WORK TO BE COMPLETED: Report each line of the entries that includes "agent" by copying it.

Extracted data entries:

□ □ □ □

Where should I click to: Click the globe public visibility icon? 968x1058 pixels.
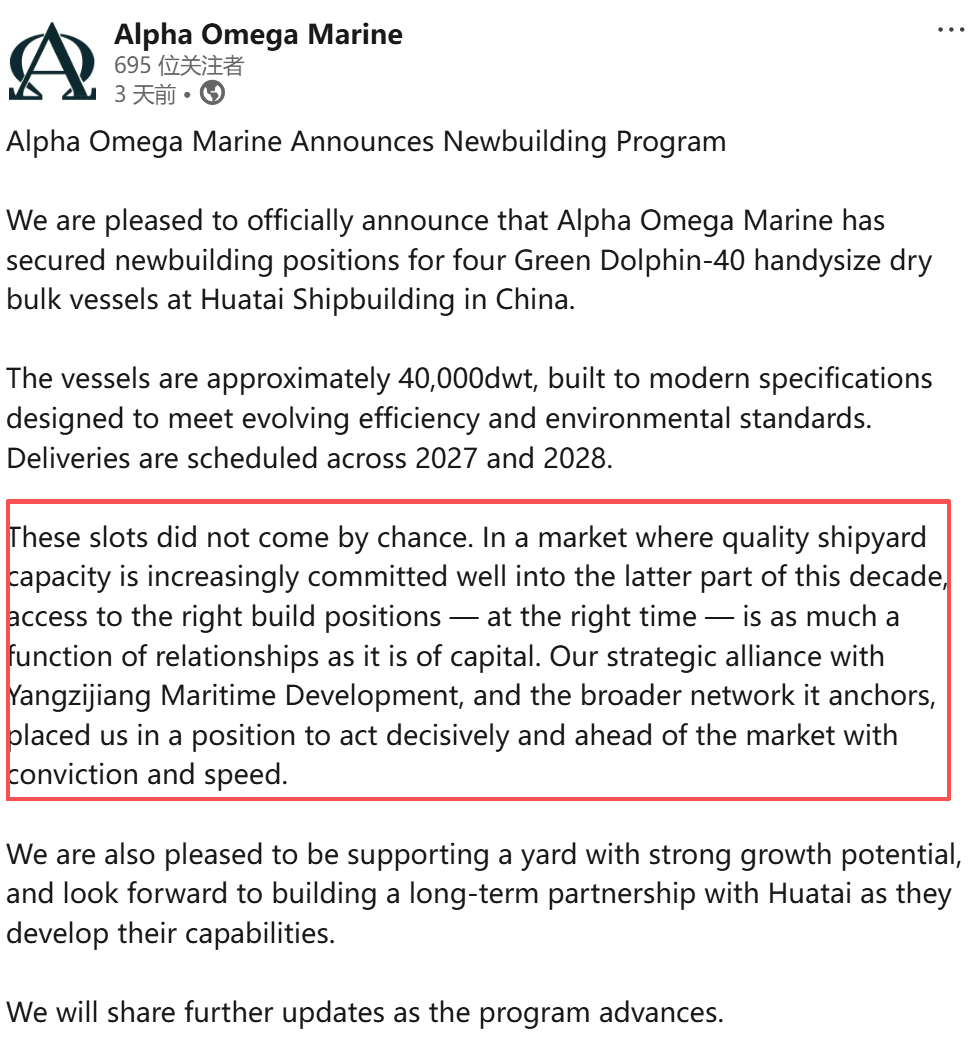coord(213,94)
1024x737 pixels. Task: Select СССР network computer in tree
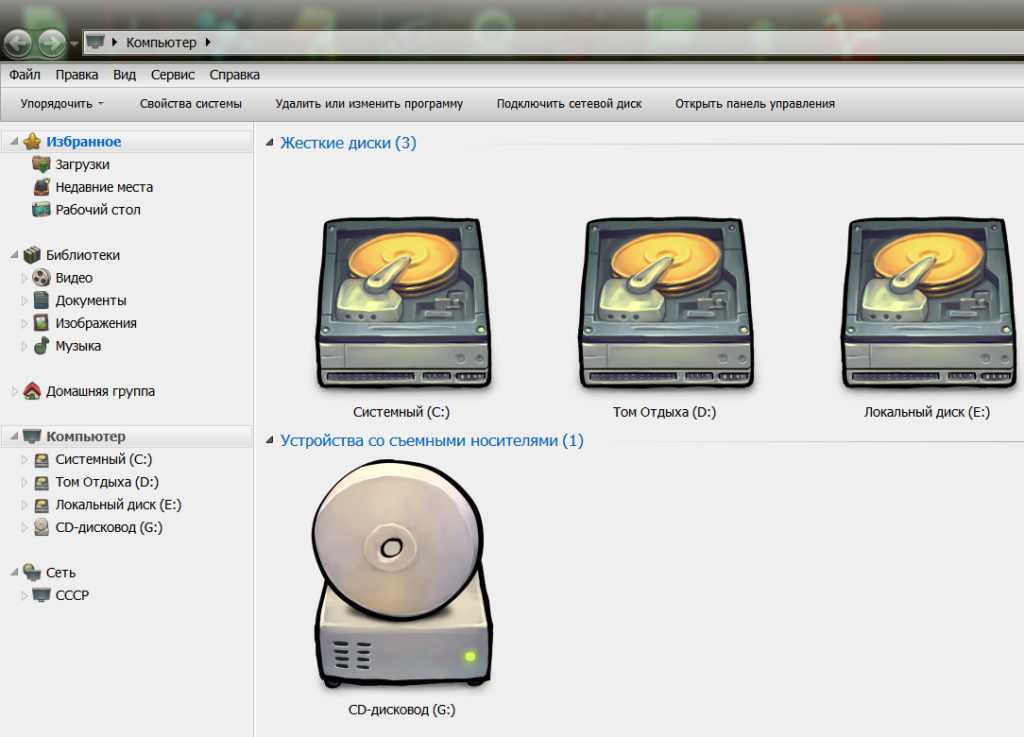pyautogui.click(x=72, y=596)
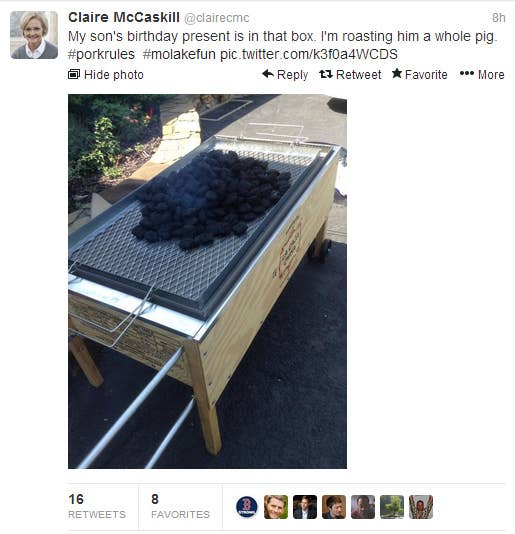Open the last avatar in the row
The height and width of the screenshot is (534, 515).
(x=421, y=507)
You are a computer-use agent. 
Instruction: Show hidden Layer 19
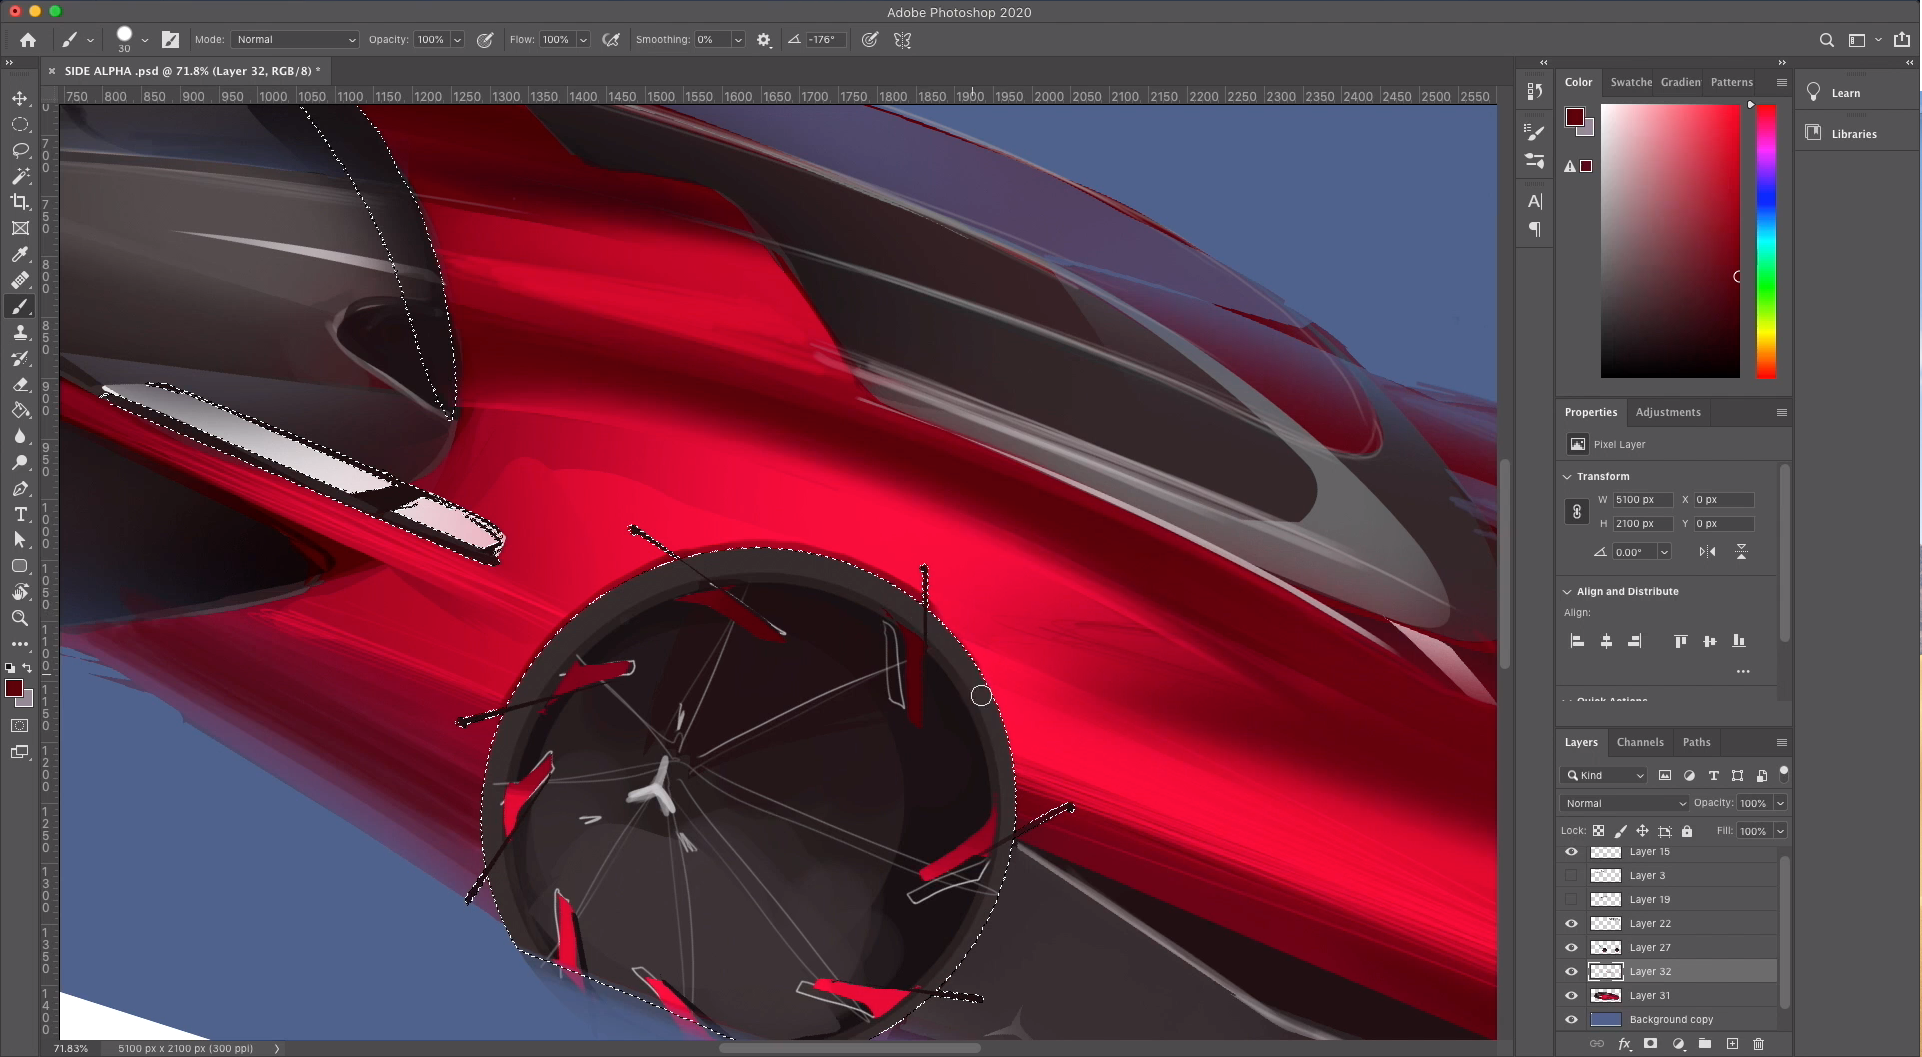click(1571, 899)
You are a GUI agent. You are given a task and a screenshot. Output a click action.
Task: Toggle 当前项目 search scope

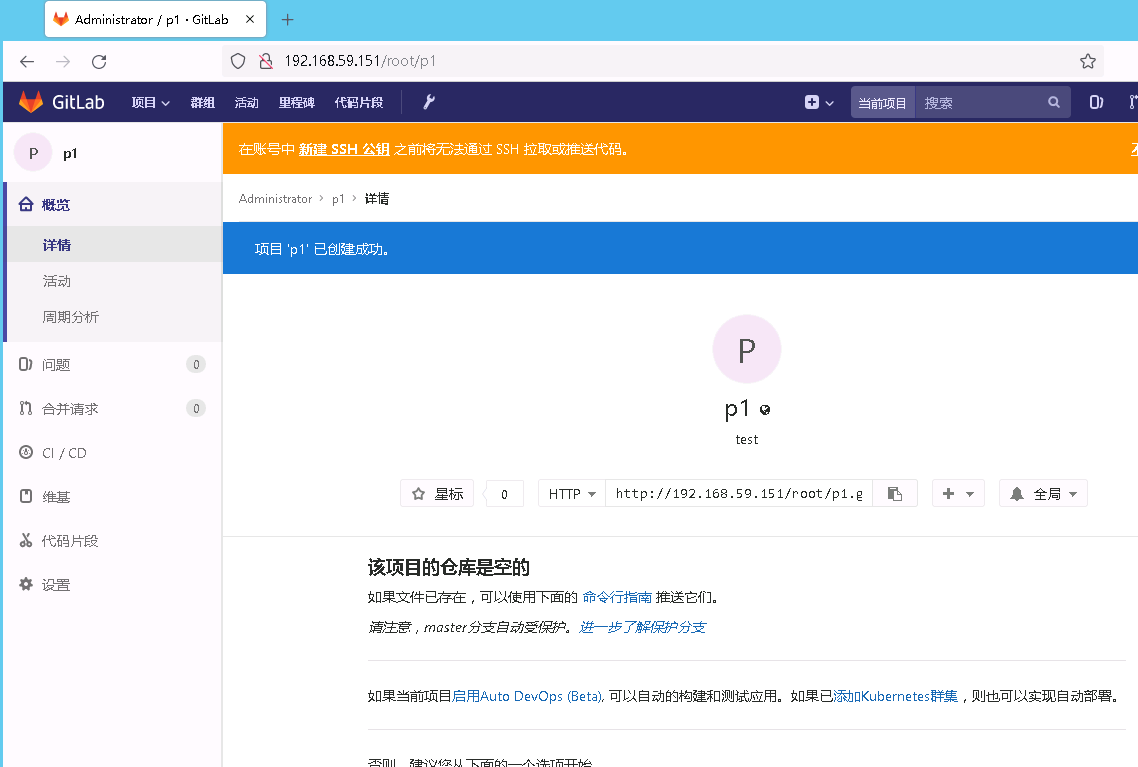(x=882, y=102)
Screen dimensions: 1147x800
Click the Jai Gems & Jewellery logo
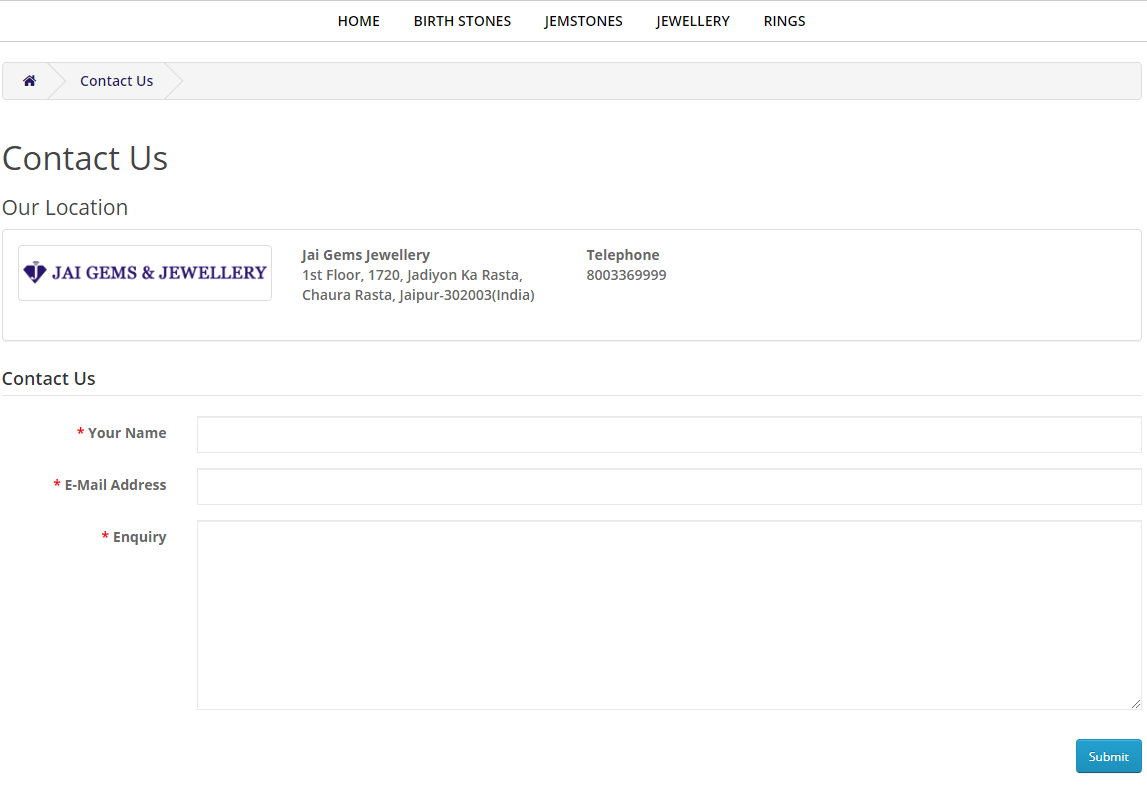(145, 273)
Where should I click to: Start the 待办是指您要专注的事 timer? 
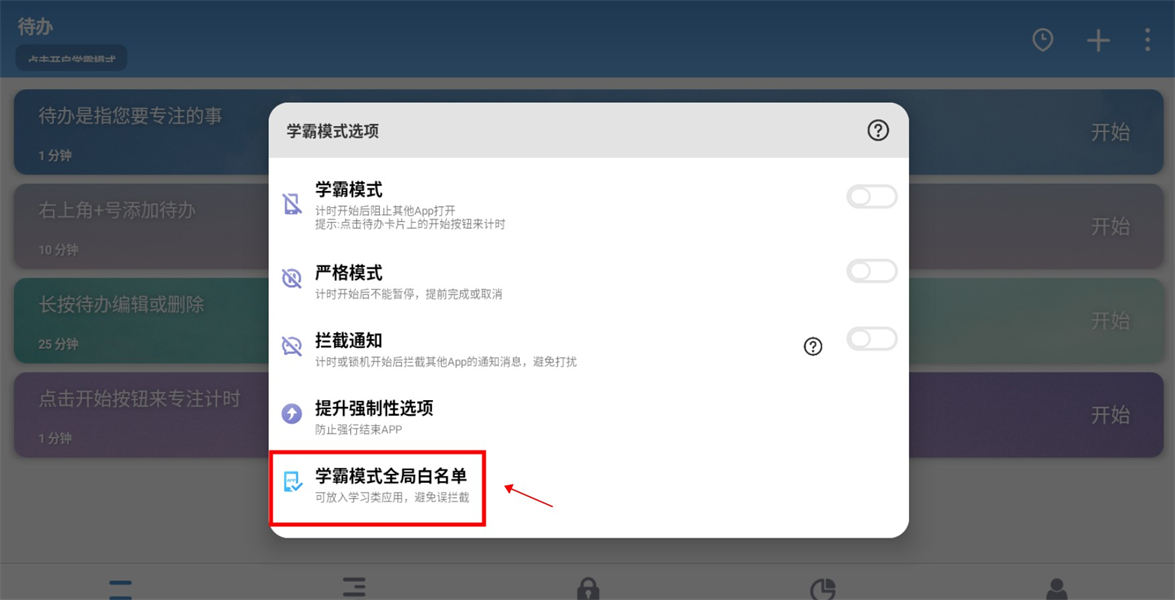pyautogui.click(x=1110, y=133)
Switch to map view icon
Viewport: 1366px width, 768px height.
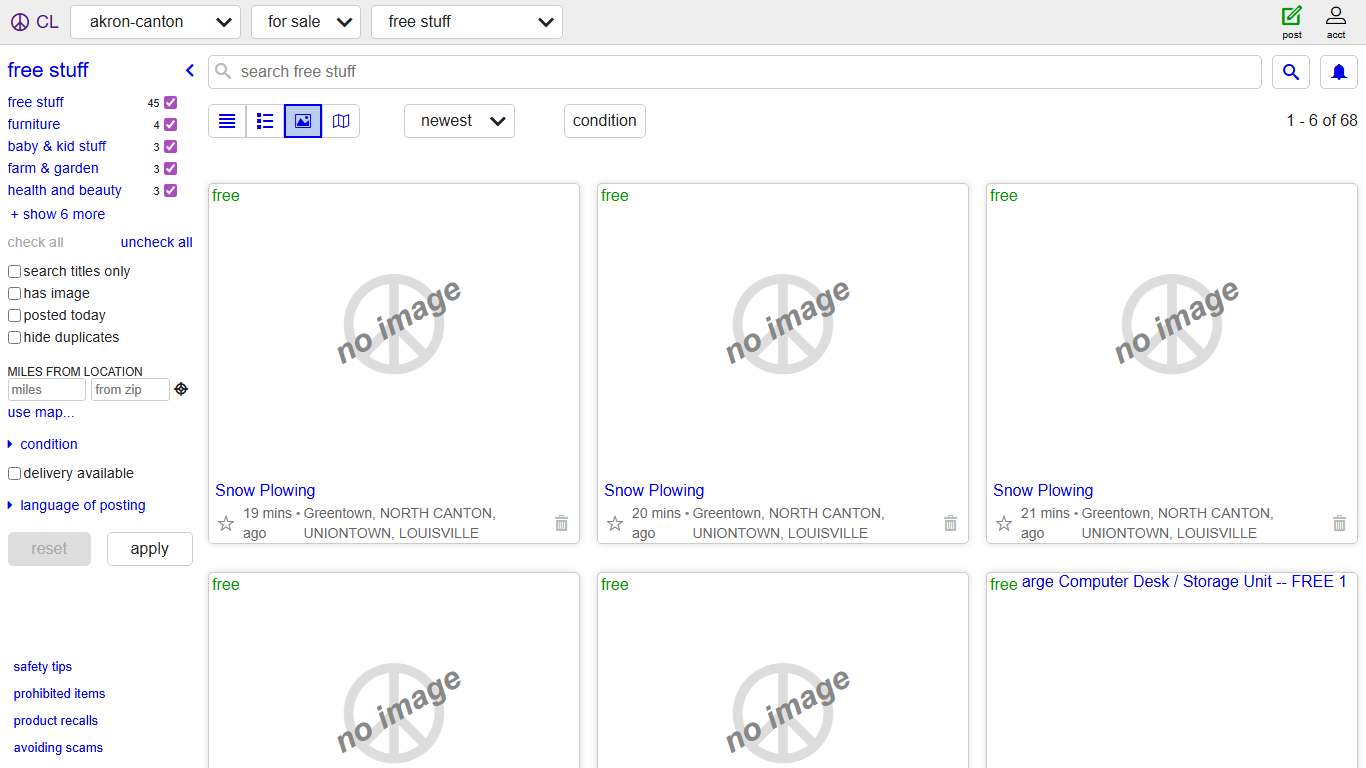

□ □ □ □

ANSWER FOR THE TASK:
You are a computer-use agent. 
You are a GUI agent. You are given a task and a screenshot. Output a click action.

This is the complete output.